Dataset records
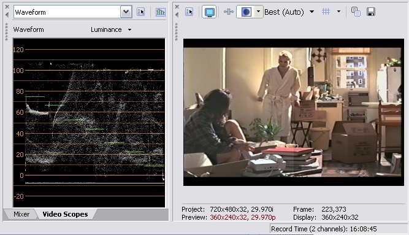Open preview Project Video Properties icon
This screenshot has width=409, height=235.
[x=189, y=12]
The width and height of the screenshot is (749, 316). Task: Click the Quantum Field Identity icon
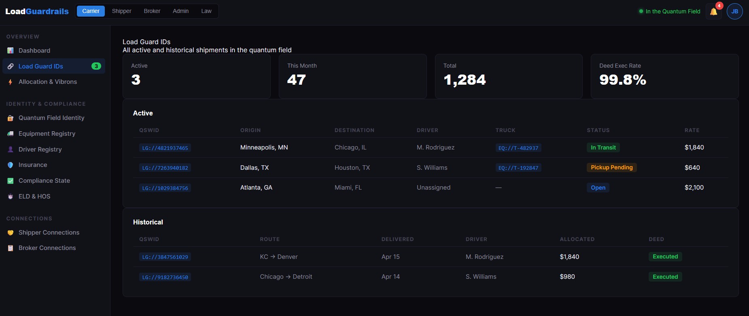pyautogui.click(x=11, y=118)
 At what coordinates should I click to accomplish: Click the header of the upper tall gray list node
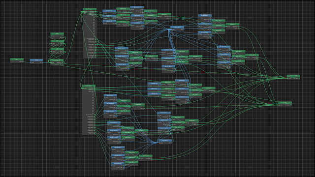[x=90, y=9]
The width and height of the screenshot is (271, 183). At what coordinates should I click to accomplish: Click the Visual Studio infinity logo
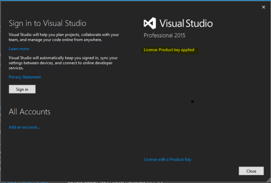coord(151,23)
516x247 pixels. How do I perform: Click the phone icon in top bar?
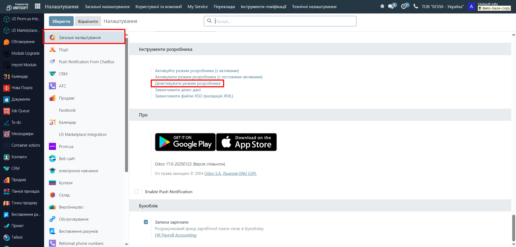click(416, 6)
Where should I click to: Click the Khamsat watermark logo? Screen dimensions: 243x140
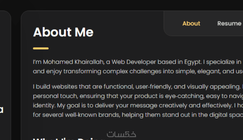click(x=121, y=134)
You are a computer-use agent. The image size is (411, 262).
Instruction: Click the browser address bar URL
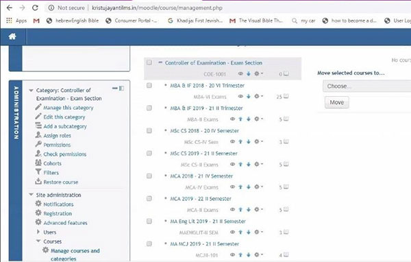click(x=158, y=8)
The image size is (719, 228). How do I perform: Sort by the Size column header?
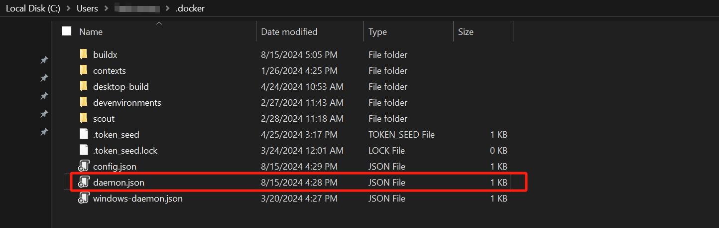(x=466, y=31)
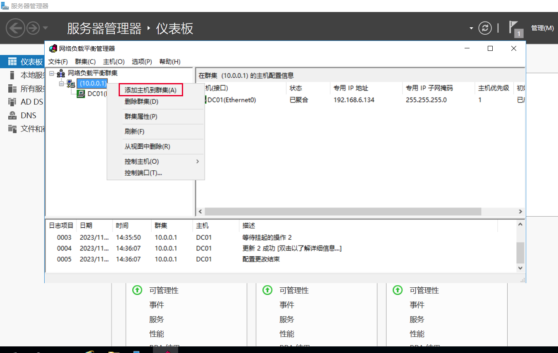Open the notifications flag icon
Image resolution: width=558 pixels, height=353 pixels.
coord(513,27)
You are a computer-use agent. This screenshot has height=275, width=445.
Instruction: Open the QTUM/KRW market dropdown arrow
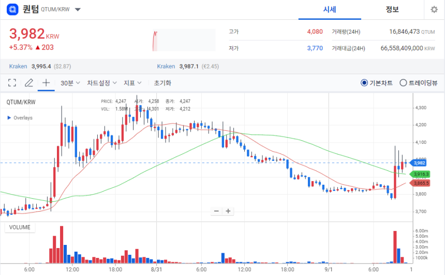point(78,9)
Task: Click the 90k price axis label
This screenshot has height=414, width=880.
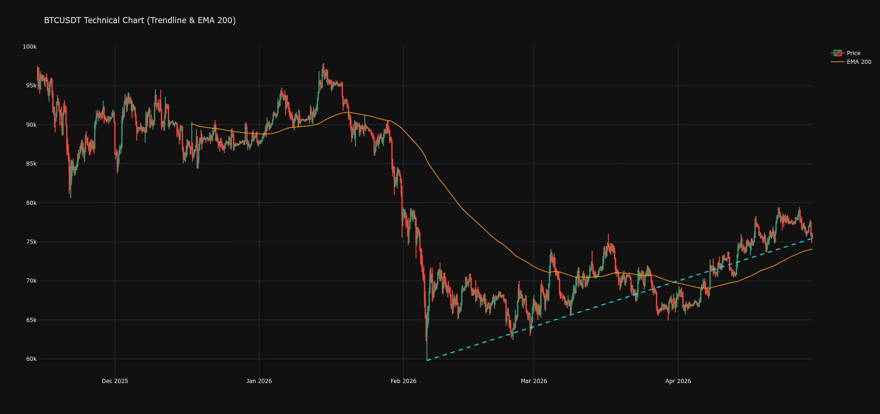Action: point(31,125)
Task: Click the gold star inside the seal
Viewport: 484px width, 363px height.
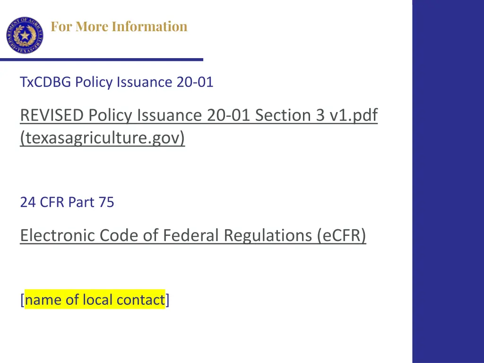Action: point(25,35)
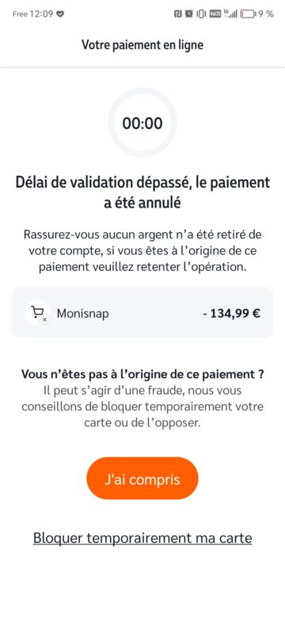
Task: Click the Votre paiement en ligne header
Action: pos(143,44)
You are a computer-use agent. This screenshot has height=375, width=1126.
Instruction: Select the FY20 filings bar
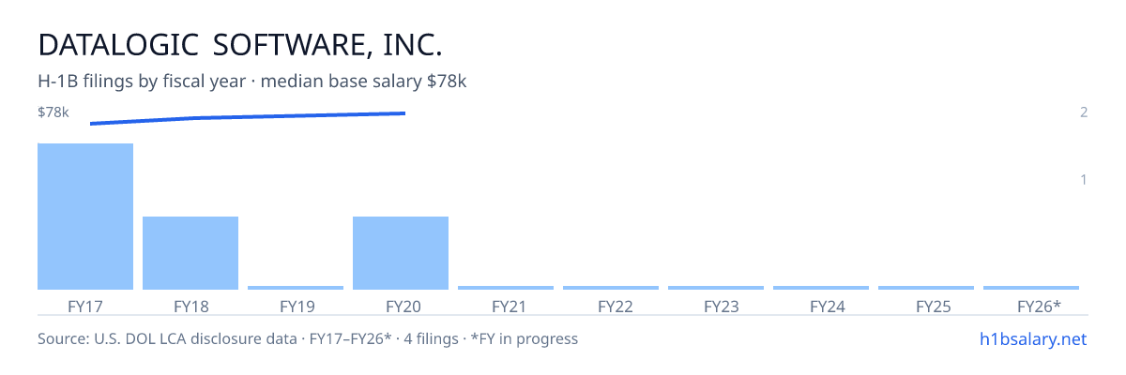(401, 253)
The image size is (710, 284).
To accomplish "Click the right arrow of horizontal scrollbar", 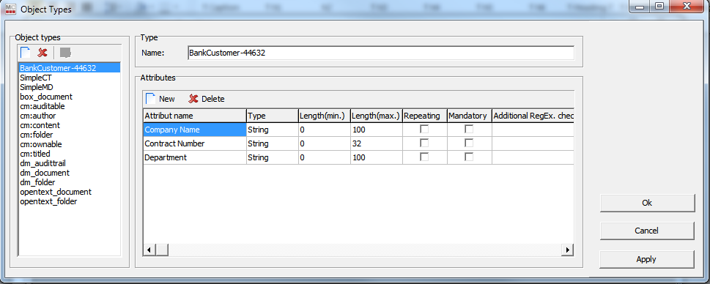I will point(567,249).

## TASK BRIEF
Look through the entries above and report each line where the string "agent" occurs.

## WRITTEN SOLUTION
You are a computer-use agent. The image size is (411, 262).
You are a computer-use agent. This screenshot has height=275, width=445.
You are a computer-use agent. This screenshot has height=375, width=1126.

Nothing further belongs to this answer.